*** Opening of GIVEN ENTRIES ***

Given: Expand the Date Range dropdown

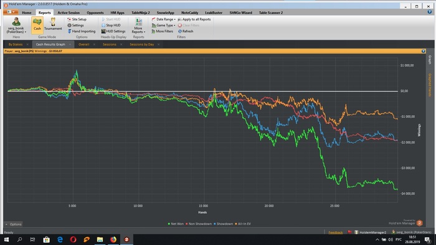Looking at the screenshot, I should coord(163,19).
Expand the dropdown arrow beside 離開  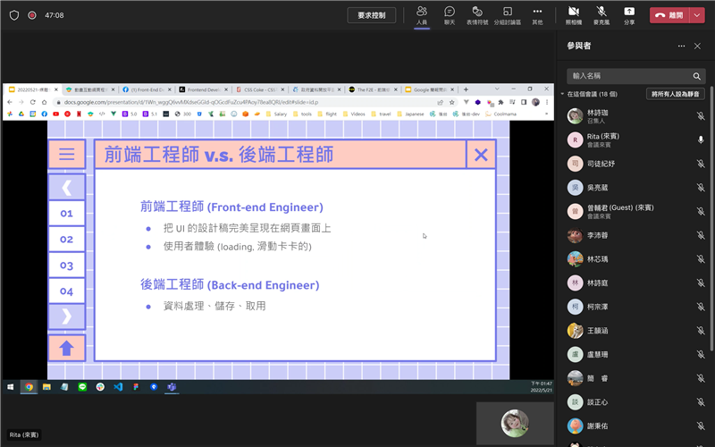[697, 15]
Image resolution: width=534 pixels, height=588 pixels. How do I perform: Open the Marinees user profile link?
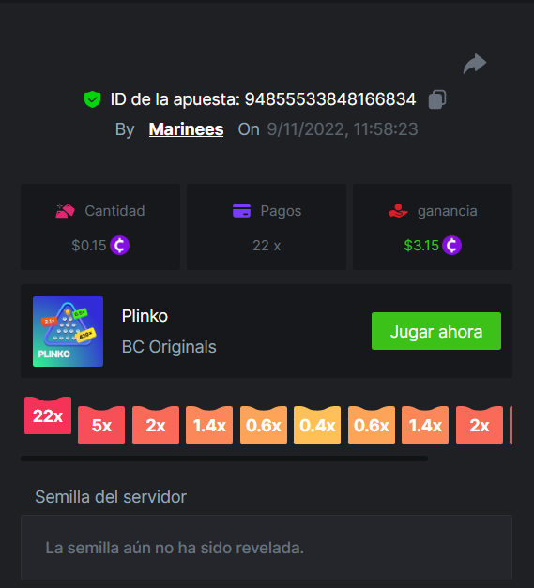186,129
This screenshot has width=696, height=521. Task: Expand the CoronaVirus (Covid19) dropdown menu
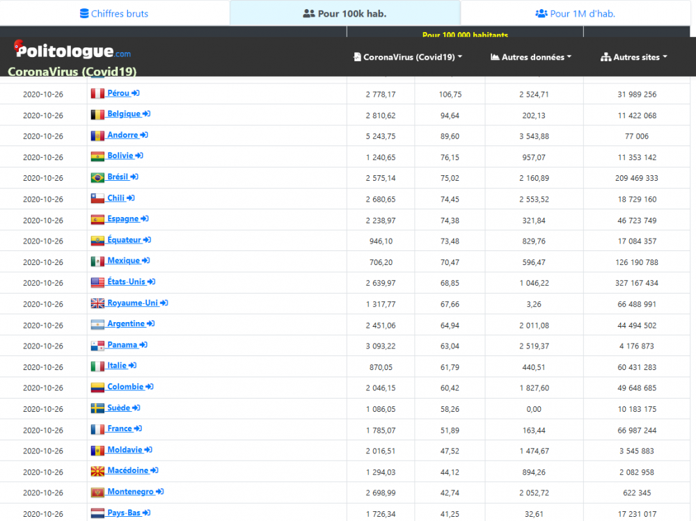coord(408,57)
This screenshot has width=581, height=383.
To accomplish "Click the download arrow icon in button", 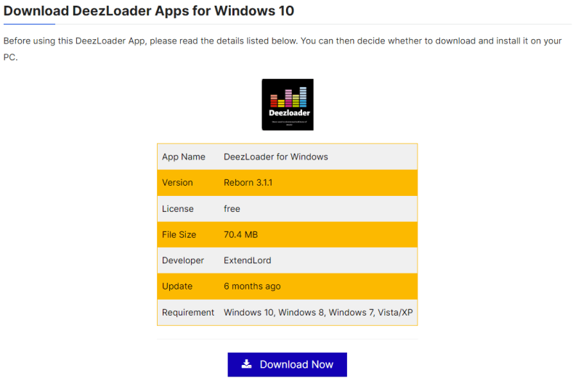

*** Close of GIVEN ENTRIES ***

### AIM OF THE TASK
Copy exactly, and copy nothing else: the lines from the one containing "This screenshot has width=696, height=521." through the end of the data, both ends included, with pictures left out.

### WRITTEN ANSWER
This screenshot has width=696, height=521. Task: Expand the CoronaVirus (Covid19) dropdown menu
coord(408,57)
This screenshot has width=581, height=383.
To accomplish "Click the download arrow icon in button", 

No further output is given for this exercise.